• How to complete this task: Pull every line from the records that has the word "Follow" in it.

• Records contained in a dataset:
####

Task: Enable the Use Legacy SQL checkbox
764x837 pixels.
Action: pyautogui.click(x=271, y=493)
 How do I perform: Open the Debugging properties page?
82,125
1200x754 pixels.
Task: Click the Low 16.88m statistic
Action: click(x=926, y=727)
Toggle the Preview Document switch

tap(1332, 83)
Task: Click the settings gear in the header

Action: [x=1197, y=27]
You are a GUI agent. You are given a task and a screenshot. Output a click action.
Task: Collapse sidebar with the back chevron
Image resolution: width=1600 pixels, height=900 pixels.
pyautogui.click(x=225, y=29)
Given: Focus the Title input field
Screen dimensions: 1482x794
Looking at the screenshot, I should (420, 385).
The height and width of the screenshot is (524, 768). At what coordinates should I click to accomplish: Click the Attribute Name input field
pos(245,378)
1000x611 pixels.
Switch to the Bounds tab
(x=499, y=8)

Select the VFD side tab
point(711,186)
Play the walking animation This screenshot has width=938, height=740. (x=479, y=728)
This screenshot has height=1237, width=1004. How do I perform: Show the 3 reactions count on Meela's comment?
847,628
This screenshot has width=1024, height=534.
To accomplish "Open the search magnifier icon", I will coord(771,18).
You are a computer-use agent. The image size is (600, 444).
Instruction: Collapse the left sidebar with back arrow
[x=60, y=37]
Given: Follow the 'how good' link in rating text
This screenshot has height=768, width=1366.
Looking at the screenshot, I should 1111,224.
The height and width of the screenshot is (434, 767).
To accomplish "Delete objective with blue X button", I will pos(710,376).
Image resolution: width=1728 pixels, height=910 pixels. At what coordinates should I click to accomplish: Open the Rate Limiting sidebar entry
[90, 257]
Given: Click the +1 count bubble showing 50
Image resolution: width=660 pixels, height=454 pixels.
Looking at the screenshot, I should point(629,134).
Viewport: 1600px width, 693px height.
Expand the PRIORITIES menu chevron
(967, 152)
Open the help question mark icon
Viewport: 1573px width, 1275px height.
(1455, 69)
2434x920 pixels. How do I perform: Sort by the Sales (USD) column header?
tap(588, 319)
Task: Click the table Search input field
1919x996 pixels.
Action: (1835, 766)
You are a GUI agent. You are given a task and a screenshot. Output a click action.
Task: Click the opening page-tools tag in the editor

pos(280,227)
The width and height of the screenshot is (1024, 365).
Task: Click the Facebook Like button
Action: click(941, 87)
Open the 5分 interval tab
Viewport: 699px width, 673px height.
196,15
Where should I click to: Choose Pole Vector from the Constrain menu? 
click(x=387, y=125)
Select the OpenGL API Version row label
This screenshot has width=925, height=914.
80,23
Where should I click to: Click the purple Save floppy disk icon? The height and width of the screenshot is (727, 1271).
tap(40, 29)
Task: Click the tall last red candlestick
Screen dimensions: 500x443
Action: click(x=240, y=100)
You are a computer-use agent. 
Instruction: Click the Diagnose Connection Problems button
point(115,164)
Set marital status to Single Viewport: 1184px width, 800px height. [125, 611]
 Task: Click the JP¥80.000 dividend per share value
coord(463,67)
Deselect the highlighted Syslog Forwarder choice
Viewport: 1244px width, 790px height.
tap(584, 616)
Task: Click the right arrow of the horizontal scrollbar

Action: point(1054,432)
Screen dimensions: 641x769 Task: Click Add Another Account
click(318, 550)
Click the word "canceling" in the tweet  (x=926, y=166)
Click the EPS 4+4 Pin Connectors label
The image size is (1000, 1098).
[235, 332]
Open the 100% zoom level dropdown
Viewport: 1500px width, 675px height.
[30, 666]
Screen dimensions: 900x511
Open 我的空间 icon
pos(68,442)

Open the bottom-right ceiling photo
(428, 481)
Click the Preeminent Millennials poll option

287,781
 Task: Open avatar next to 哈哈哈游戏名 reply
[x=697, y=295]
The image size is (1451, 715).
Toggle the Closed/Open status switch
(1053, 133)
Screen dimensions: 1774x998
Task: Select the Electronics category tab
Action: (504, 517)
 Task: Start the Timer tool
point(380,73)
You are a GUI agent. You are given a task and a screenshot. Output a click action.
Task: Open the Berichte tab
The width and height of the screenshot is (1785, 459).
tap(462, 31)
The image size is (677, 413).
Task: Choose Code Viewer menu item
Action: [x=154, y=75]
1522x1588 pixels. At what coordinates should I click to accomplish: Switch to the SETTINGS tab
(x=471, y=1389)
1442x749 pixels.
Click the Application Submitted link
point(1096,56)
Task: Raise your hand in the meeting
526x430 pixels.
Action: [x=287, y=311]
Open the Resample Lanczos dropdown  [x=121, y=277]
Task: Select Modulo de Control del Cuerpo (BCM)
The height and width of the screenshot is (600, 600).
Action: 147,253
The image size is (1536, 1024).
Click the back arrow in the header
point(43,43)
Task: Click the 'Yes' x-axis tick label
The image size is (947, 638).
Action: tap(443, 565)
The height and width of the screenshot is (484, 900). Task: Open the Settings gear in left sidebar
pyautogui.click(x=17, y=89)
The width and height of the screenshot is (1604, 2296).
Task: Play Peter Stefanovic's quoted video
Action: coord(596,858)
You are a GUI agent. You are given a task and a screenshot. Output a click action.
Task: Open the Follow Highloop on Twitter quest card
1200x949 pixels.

####

• Reply:
Given: Follow the 'how good' link in rating text
Task: Open the Follow Highloop on Twitter quest card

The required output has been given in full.